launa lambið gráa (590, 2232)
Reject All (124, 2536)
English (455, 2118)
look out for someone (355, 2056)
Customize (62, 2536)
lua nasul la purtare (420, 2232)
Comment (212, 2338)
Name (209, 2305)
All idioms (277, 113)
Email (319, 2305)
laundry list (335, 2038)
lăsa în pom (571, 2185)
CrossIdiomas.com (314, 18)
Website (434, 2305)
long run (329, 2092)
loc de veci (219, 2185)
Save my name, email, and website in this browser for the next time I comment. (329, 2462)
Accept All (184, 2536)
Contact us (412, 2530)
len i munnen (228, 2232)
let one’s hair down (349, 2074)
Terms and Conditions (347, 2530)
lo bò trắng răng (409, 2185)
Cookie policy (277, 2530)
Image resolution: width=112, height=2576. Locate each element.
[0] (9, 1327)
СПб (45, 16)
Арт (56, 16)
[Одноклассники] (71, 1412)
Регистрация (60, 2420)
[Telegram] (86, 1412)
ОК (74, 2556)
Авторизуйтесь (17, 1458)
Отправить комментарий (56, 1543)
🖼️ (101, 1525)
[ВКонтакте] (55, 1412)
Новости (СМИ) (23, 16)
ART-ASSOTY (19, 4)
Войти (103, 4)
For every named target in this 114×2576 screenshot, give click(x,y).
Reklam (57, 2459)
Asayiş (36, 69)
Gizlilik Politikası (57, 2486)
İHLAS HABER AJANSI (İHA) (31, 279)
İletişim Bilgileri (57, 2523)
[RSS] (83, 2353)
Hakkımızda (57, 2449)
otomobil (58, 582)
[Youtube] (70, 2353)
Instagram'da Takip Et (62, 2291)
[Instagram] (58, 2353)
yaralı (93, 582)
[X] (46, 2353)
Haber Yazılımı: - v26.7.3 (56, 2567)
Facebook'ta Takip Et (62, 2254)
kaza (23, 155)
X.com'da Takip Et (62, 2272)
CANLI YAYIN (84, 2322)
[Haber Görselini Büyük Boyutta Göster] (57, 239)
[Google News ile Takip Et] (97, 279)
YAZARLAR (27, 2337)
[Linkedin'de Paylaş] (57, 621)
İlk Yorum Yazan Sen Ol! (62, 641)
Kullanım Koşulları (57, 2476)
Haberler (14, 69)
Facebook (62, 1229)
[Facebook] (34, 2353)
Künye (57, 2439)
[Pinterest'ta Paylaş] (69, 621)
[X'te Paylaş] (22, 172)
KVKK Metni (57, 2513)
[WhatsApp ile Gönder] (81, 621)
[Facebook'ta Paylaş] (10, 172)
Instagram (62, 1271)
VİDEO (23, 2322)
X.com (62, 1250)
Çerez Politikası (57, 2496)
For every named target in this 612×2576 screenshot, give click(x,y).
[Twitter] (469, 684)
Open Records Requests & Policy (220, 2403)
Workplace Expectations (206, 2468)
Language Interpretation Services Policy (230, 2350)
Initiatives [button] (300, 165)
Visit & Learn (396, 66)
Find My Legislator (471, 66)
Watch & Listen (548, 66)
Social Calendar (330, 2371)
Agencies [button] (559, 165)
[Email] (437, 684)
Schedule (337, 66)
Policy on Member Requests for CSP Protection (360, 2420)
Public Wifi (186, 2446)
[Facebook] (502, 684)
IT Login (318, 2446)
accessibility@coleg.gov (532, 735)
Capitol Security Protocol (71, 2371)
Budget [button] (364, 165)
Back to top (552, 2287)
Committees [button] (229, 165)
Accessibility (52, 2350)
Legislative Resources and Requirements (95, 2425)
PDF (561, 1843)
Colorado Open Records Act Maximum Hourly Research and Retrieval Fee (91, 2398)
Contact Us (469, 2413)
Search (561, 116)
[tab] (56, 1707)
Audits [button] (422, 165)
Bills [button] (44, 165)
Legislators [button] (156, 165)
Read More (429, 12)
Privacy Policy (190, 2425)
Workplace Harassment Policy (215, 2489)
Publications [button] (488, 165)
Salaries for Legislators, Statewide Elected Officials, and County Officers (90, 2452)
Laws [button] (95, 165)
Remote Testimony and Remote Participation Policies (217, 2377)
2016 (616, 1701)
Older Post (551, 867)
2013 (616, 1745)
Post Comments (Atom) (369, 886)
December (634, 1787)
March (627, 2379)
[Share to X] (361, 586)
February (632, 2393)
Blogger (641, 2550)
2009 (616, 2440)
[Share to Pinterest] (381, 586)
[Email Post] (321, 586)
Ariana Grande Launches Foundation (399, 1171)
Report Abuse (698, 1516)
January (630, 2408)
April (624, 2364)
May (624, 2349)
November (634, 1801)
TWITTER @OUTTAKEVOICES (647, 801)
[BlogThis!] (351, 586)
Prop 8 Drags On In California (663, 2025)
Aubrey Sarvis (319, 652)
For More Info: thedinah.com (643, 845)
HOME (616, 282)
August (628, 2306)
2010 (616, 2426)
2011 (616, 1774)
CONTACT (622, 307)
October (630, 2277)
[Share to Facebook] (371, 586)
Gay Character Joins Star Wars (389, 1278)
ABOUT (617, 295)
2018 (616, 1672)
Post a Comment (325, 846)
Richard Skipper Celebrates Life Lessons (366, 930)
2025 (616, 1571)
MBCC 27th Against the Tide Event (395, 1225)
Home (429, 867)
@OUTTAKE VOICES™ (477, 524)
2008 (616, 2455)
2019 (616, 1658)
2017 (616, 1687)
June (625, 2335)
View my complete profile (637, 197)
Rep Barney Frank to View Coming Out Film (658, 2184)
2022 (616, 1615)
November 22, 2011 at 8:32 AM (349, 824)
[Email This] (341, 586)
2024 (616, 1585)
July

--- --- ---

Task:
Give the data again, exactly as written.

Answer box:
launa lambið gráa (590, 2232)
Reject All (124, 2536)
English (455, 2118)
look out for someone (355, 2056)
Customize (62, 2536)
lua nasul la purtare (420, 2232)
Comment (212, 2338)
Name (209, 2305)
All idioms (277, 113)
Email (319, 2305)
laundry list (335, 2038)
lăsa în pom (571, 2185)
CrossIdiomas.com (314, 18)
Website (434, 2305)
long run (329, 2092)
loc de veci (219, 2185)
Save my name, email, and website in this browser for the next time I comment. (329, 2462)
Accept All (184, 2536)
Contact us (412, 2530)
len i munnen (228, 2232)
let one’s hair down (349, 2074)
Terms and Conditions (347, 2530)
lo bò trắng răng (409, 2185)
Cookie policy (277, 2530)
Image resolution: width=112, height=2576. Locate each element.
[0] (9, 1327)
СПб (45, 16)
Арт (56, 16)
[Одноклассники] (71, 1412)
Регистрация (60, 2420)
[Telegram] (86, 1412)
ОК (74, 2556)
Авторизуйтесь (17, 1458)
Отправить комментарий (56, 1543)
🖼️ (101, 1525)
[ВКонтакте] (55, 1412)
Новости (СМИ) (23, 16)
ART-ASSOTY (19, 4)
Войти (103, 4)
For every named target in this 114×2576 screenshot, give click(x,y).
Reklam (57, 2459)
Asayiş (36, 69)
Gizlilik Politikası (57, 2486)
İHLAS HABER AJANSI (İHA) (31, 279)
İletişim Bilgileri (57, 2523)
[RSS] (83, 2353)
Hakkımızda (57, 2449)
otomobil (58, 582)
[Youtube] (70, 2353)
Instagram'da Takip Et (62, 2291)
[Instagram] (58, 2353)
yaralı (93, 582)
[X] (46, 2353)
Haber Yazılımı: - v26.7.3 (56, 2567)
Facebook'ta Takip Et (62, 2254)
kaza (23, 155)
X.com'da Takip Et (62, 2272)
CANLI YAYIN (84, 2322)
[Haber Görselini Büyük Boyutta Göster] (57, 239)
[Google News ile Takip Et] (97, 279)
YAZARLAR (27, 2337)
[Linkedin'de Paylaş] (57, 621)
İlk Yorum Yazan Sen Ol! (62, 641)
Kullanım Koşulları (57, 2476)
Haberler (14, 69)
Facebook (62, 1229)
[Facebook] (34, 2353)
Künye (57, 2439)
[Pinterest'ta Paylaş] (69, 621)
[X'te Paylaş] (22, 172)
KVKK Metni (57, 2513)
[WhatsApp ile Gönder] (81, 621)
[Facebook'ta Paylaş] (10, 172)
Instagram (62, 1271)
VİDEO (23, 2322)
X.com (62, 1250)
Çerez Politikası (57, 2496)
For every named target in this 612×2576 screenshot, give click(x,y).
[Twitter] (469, 684)
Open Records Requests & Policy (220, 2403)
Workplace Expectations (206, 2468)
Language Interpretation Services Policy (230, 2350)
Initiatives [button] (300, 165)
Visit & Learn (396, 66)
Find My Legislator (471, 66)
Watch & Listen (548, 66)
Social Calendar (330, 2371)
Agencies [button] (559, 165)
[Email] (437, 684)
Schedule (337, 66)
Policy on Member Requests for CSP Protection (360, 2420)
Public Wifi (186, 2446)
[Facebook] (502, 684)
IT Login (318, 2446)
accessibility@coleg.gov (532, 735)
Capitol Security Protocol (71, 2371)
Budget [button] (364, 165)
Back to top (552, 2287)
Committees [button] (229, 165)
Accessibility (52, 2350)
Legislative Resources and Requirements (95, 2425)
PDF (561, 1843)
Colorado Open Records Act Maximum Hourly Research and Retrieval Fee (91, 2398)
Contact Us (469, 2413)
Search (561, 116)
[tab] (56, 1707)
Audits [button] (422, 165)
Bills [button] (44, 165)
Legislators [button] (156, 165)
Read More (429, 12)
Privacy Policy (190, 2425)
Workplace Harassment Policy (215, 2489)
Publications [button] (488, 165)
Salaries for Legislators, Statewide Elected Officials, and County Officers (90, 2452)
Laws [button] (95, 165)
Remote Testimony and Remote Participation Policies (217, 2377)
2016 (616, 1701)
Older Post (551, 867)
2013 (616, 1745)
Post Comments (Atom) (369, 886)
December (634, 1787)
March (627, 2379)
[Share to X] (361, 586)
February (632, 2393)
Blogger (641, 2550)
2009 (616, 2440)
[Share to Pinterest] (381, 586)
[Email Post] (321, 586)
Ariana Grande Launches Foundation (399, 1171)
Report Abuse (698, 1516)
January (630, 2408)
April (624, 2364)
May (624, 2349)
November (634, 1801)
TWITTER @OUTTAKEVOICES (647, 801)
[BlogThis!] (351, 586)
Prop 8 Drags On In California (663, 2025)
Aubrey Sarvis (319, 652)
For More Info: thedinah.com (643, 845)
HOME (616, 282)
August (628, 2306)
2010 (616, 2426)
2011 (616, 1774)
CONTACT (622, 307)
October (630, 2277)
[Share to Facebook] (371, 586)
Gay Character Joins Star Wars (389, 1278)
ABOUT (617, 295)
2018 (616, 1672)
Post a Comment (325, 846)
Richard Skipper Celebrates Life Lessons (366, 930)
2025 (616, 1571)
MBCC 27th Against the Tide Event (395, 1225)
Home (429, 867)
@OUTTAKE VOICES™ (477, 524)
2008 (616, 2455)
2019 (616, 1658)
2017 (616, 1687)
June (625, 2335)
View my complete profile (637, 197)
Rep Barney Frank to View Coming Out Film (658, 2184)
2022 (616, 1615)
November 22, 2011 at 8:32 AM (349, 824)
[Email This] (341, 586)
2024 (616, 1585)
July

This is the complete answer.